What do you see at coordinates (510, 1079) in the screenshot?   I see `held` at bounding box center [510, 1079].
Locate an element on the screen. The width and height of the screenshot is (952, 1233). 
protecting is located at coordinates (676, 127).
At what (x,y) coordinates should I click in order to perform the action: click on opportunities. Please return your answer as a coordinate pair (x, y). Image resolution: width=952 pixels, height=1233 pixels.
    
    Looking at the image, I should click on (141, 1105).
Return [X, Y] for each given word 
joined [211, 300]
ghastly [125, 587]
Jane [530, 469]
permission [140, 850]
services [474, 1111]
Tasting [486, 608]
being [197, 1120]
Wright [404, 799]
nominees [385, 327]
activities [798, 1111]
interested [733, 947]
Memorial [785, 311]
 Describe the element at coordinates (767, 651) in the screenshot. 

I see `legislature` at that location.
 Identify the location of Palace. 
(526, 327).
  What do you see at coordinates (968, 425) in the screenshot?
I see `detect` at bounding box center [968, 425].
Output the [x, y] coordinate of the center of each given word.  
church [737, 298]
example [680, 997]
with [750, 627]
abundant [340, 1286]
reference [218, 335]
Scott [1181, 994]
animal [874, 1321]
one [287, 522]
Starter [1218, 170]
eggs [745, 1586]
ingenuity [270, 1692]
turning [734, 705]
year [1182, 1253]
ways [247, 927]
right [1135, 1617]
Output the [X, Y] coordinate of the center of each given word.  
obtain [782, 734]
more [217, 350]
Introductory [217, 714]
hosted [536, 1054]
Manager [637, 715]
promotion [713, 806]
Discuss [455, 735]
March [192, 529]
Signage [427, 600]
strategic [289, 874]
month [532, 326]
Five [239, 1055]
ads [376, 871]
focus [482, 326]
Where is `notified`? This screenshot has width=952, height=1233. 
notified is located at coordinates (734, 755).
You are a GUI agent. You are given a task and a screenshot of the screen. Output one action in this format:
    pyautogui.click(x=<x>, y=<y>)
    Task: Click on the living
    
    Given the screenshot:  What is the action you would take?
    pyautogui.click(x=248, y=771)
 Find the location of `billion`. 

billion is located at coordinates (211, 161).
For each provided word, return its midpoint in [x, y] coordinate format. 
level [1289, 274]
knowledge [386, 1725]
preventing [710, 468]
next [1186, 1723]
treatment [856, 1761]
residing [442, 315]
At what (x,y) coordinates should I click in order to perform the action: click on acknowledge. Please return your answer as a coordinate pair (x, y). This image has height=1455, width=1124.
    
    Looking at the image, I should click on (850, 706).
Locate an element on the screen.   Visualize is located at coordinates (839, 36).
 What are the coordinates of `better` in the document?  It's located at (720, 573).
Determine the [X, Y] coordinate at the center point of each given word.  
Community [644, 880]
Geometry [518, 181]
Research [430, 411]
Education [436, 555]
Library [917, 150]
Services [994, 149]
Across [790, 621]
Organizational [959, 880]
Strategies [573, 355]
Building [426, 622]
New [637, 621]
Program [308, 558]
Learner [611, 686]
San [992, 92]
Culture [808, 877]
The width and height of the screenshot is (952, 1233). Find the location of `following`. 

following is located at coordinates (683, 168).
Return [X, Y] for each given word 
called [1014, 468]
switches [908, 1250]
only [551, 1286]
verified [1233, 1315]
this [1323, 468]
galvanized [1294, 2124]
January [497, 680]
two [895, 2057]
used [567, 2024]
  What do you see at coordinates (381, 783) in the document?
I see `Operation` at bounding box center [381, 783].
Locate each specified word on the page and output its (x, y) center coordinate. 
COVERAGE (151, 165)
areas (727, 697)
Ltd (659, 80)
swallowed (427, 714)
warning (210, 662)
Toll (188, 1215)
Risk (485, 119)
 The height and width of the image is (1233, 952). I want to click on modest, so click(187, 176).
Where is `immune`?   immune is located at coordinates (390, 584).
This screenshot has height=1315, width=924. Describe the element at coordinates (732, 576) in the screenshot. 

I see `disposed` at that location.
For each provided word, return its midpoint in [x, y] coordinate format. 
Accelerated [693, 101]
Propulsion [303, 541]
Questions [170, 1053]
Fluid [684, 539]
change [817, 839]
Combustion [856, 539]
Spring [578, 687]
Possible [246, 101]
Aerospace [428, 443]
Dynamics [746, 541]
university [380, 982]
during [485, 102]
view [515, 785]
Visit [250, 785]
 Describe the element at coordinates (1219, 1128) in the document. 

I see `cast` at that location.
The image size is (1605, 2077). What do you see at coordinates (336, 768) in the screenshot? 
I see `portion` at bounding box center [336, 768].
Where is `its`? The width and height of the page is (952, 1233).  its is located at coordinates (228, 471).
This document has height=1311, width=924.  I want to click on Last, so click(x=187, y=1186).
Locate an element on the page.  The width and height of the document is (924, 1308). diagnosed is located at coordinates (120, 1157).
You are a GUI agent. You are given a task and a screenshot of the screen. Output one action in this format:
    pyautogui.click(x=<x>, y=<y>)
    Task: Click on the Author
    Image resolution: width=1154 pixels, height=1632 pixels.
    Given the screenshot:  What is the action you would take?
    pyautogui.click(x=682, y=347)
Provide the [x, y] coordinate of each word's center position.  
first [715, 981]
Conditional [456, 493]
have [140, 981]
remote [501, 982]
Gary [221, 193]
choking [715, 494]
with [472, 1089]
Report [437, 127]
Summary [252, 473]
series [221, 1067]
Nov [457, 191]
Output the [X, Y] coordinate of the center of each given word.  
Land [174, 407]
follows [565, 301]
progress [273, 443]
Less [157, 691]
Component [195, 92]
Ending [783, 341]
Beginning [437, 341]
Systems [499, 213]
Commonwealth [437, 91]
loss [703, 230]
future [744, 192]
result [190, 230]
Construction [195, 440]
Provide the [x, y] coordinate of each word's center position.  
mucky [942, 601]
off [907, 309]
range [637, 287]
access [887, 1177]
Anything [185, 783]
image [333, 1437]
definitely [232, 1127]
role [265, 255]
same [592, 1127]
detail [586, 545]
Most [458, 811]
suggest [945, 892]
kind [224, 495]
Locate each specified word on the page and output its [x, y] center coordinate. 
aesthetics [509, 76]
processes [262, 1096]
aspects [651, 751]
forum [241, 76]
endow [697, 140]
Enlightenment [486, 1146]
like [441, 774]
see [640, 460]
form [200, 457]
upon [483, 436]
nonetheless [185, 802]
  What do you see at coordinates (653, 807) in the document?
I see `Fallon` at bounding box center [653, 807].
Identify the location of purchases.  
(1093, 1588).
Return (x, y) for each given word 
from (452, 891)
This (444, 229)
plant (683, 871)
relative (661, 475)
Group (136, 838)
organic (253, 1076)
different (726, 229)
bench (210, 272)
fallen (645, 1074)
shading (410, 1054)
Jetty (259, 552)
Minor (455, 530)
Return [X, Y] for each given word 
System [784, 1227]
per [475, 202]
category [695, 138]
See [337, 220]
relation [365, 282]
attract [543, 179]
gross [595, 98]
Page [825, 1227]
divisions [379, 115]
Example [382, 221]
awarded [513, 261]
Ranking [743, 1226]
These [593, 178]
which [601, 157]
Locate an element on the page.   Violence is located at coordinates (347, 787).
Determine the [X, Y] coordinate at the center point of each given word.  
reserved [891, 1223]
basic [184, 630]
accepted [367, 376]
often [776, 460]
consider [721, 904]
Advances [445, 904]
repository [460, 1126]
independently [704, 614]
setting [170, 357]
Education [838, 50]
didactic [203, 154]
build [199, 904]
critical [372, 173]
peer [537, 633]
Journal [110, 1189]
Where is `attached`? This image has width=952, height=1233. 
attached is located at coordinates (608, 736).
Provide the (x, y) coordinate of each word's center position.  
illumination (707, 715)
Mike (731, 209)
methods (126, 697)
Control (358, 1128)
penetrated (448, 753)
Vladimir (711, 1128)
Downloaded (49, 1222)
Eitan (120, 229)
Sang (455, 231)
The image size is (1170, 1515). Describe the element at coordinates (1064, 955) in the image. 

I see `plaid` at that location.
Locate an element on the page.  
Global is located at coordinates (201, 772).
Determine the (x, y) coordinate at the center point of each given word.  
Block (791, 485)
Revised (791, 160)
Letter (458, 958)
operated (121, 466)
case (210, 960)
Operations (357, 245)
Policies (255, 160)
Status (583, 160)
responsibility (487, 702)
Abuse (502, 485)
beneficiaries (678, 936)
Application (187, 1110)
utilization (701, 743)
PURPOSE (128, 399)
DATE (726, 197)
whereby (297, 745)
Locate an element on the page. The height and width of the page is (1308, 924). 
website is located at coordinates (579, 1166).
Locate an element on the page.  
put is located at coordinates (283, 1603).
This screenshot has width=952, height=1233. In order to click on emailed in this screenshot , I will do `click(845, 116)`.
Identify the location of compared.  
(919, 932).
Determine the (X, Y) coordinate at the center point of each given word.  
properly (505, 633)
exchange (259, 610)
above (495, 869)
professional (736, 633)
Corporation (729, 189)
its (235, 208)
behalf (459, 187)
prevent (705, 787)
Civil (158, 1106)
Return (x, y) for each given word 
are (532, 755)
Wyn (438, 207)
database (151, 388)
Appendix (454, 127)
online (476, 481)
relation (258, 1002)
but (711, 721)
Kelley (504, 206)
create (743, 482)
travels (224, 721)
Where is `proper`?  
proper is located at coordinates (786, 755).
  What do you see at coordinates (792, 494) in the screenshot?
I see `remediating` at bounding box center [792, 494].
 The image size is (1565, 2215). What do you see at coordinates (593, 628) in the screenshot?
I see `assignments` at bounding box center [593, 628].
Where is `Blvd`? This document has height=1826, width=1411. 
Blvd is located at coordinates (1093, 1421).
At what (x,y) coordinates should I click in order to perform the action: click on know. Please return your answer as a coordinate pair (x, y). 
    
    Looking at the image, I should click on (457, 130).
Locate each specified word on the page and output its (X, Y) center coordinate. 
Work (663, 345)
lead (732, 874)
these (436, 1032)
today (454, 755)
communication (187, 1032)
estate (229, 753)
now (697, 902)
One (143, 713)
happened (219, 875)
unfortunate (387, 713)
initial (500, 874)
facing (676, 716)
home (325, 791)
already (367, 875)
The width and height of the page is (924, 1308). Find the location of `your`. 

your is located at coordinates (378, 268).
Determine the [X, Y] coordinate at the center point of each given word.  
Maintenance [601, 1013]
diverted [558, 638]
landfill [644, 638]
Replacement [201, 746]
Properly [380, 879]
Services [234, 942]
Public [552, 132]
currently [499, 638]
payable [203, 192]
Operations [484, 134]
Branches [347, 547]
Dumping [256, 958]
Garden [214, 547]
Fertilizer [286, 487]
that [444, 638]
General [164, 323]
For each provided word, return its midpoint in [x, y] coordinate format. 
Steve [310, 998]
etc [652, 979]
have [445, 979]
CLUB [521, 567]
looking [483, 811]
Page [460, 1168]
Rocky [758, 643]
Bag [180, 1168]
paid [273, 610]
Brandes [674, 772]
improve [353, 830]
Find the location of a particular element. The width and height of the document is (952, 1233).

Task instructions: Convert the part of the data that opens with the line containing "two [895, 2057]" and closes with the line containing "areas (727, 697)" into a numbered list, leaving out any blank lines.

Written response:
1. two [895, 2057]
2. used [567, 2024]
3.   What do you see at coordinates (381, 783) in the document?
4. I see `Operation` at bounding box center [381, 783].
5. Locate each specified word on the page and output its (x, y) center coordinate. 
6. COVERAGE (151, 165)
7. areas (727, 697)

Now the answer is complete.